■ Directions for this task: For each line below that holds the word "computer", make a copy.

Dataset entries:
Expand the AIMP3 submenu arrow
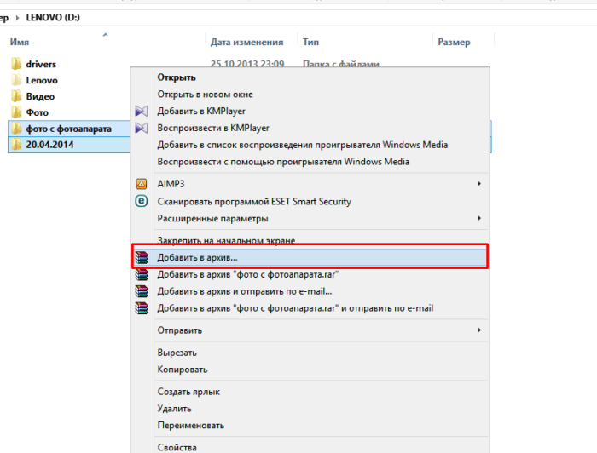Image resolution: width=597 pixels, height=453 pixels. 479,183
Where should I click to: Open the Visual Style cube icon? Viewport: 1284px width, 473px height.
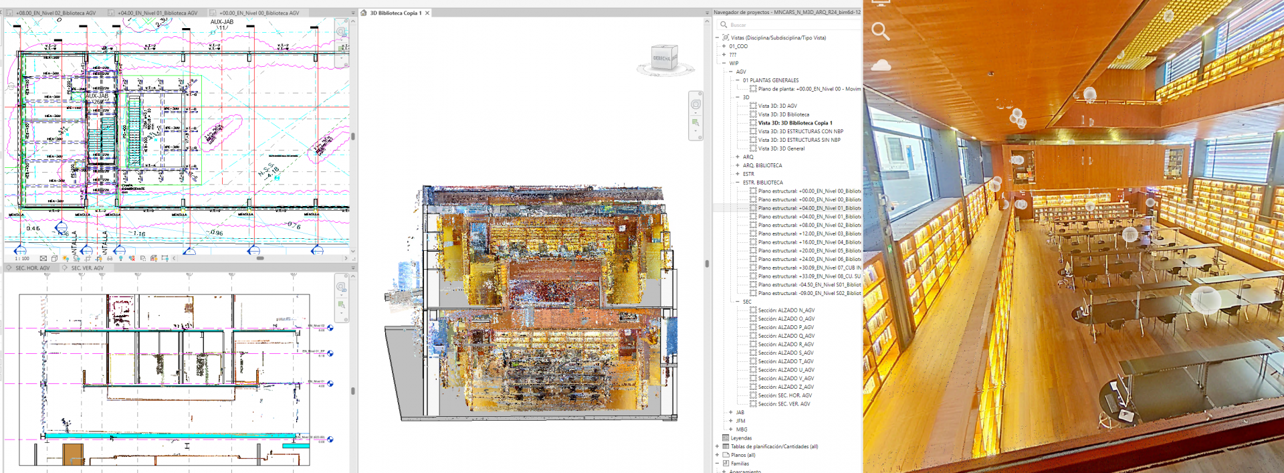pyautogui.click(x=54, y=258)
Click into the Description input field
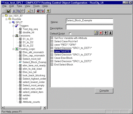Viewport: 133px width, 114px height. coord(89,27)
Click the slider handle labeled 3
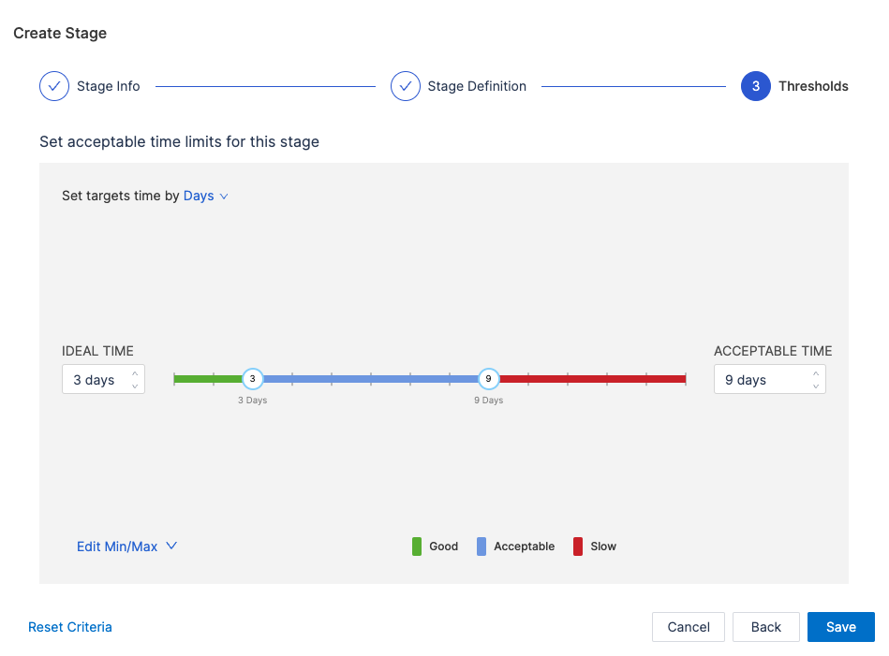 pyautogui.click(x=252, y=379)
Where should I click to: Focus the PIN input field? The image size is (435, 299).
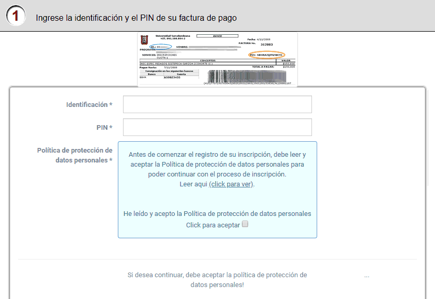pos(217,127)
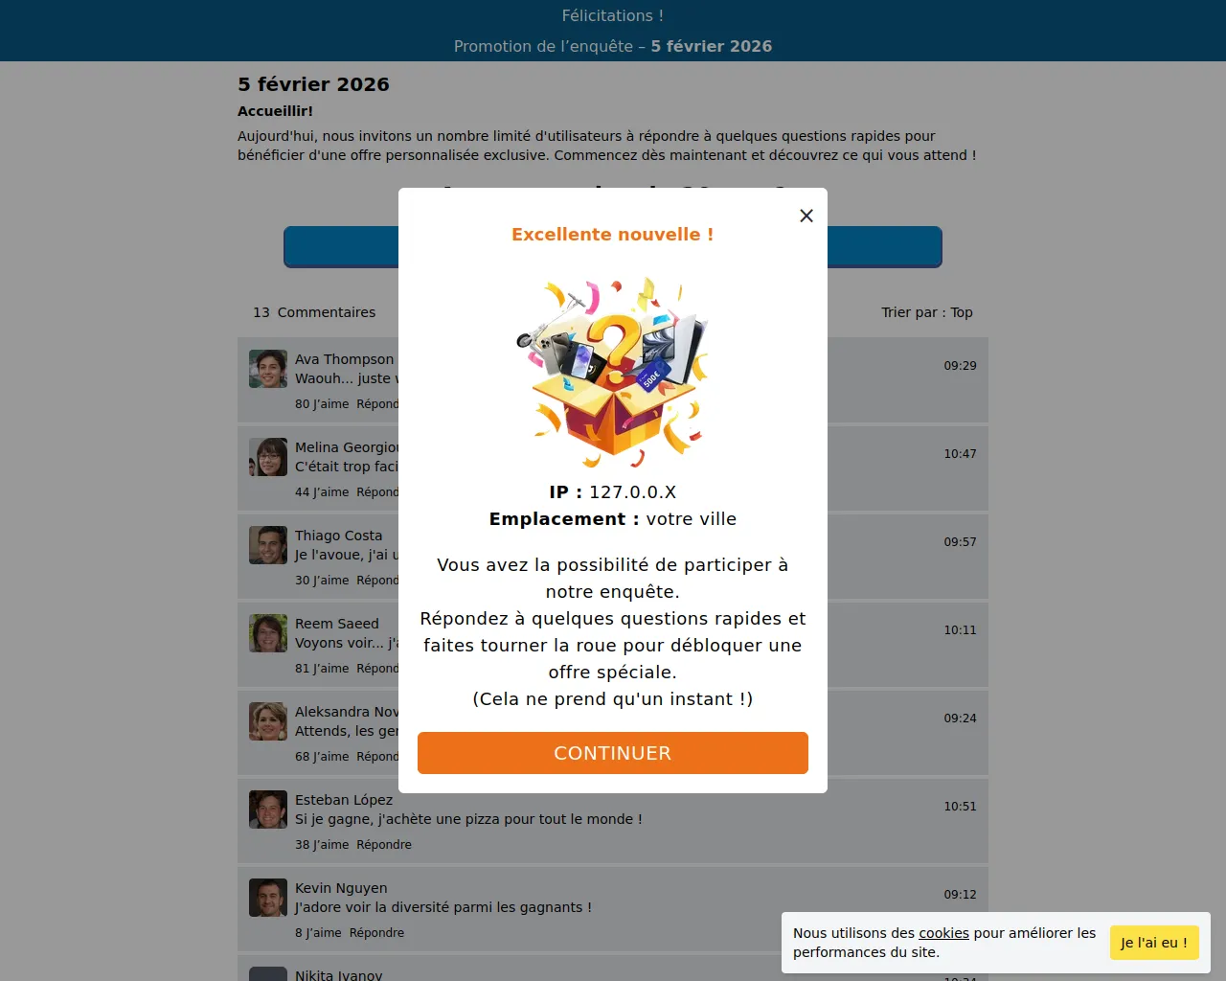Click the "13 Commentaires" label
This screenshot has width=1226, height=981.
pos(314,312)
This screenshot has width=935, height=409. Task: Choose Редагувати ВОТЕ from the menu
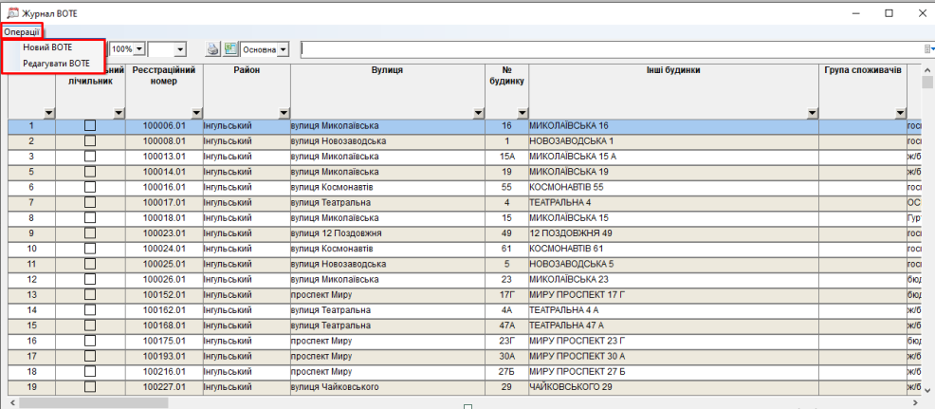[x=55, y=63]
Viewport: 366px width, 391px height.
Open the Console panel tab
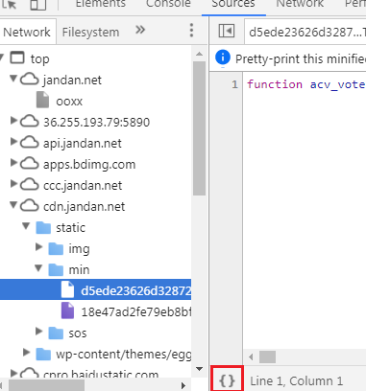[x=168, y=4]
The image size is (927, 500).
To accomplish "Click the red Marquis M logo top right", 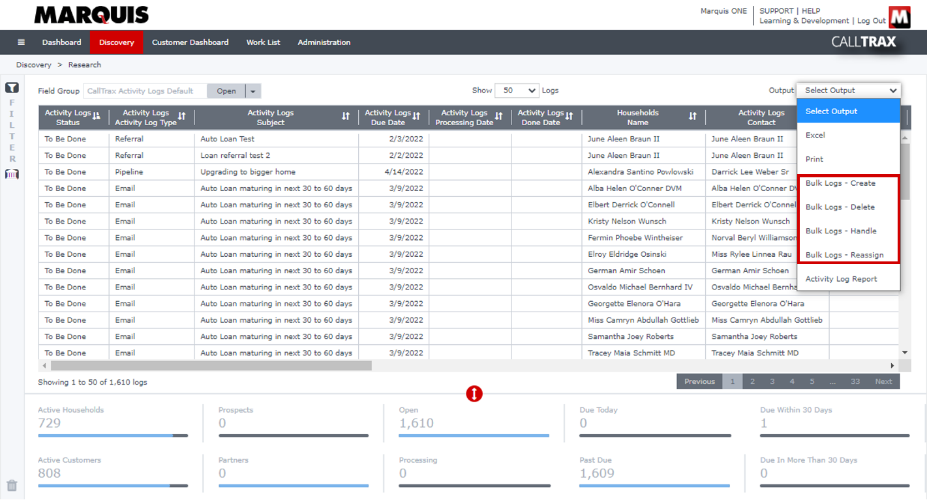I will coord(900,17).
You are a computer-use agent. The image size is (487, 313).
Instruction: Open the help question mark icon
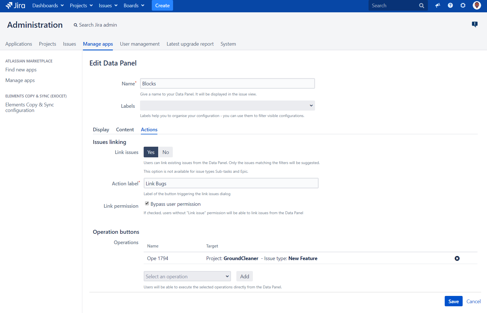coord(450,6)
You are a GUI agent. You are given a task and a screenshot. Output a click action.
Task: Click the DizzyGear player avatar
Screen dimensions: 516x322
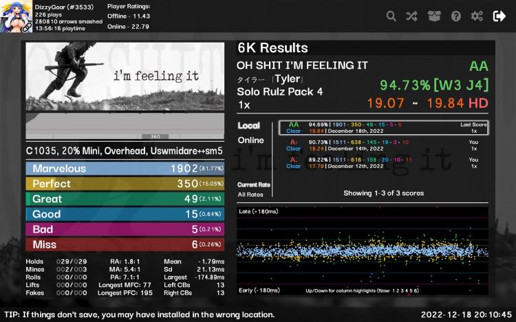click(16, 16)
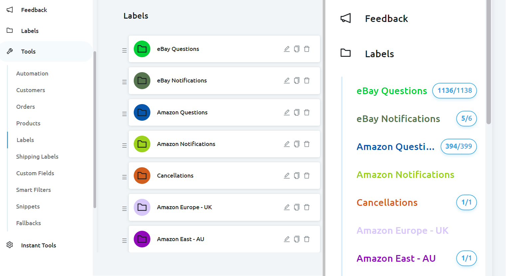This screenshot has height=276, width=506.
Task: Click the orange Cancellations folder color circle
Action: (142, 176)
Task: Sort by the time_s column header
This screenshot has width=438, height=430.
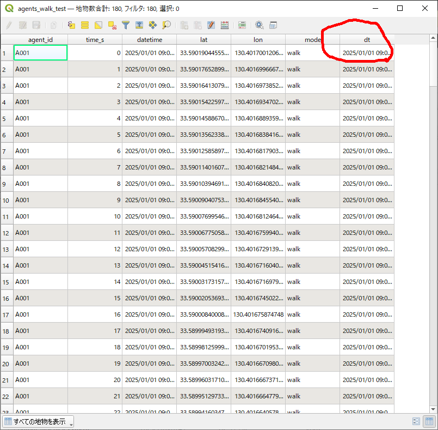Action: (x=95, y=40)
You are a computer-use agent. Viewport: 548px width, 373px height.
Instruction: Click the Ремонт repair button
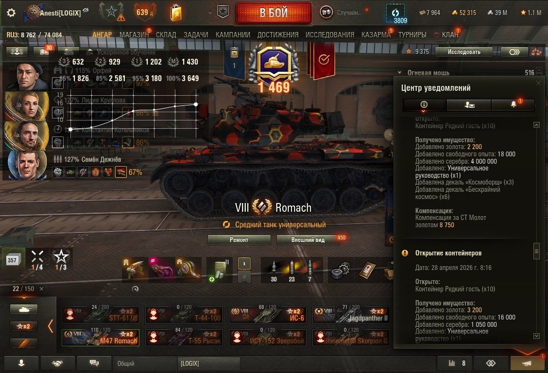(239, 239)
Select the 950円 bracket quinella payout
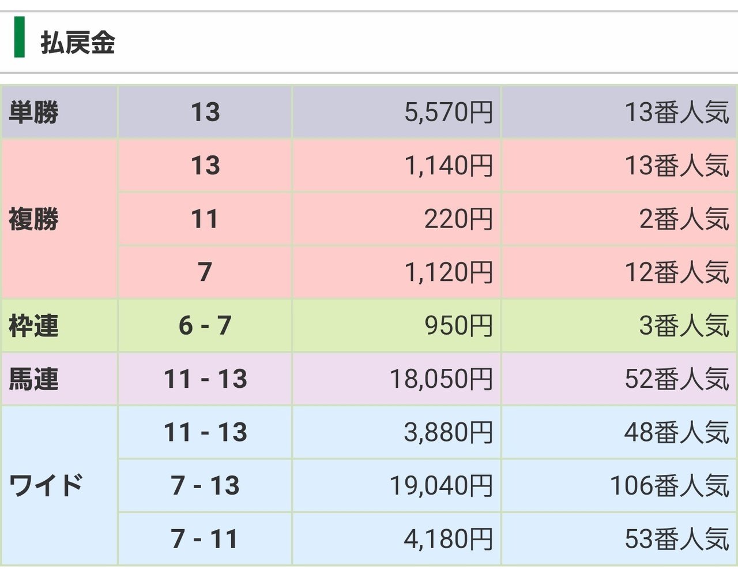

■ Written solution:
You are a computer-use agent. The image size is (487, 313).
You are a computer-use agent. Viewport: 548px width, 373px height.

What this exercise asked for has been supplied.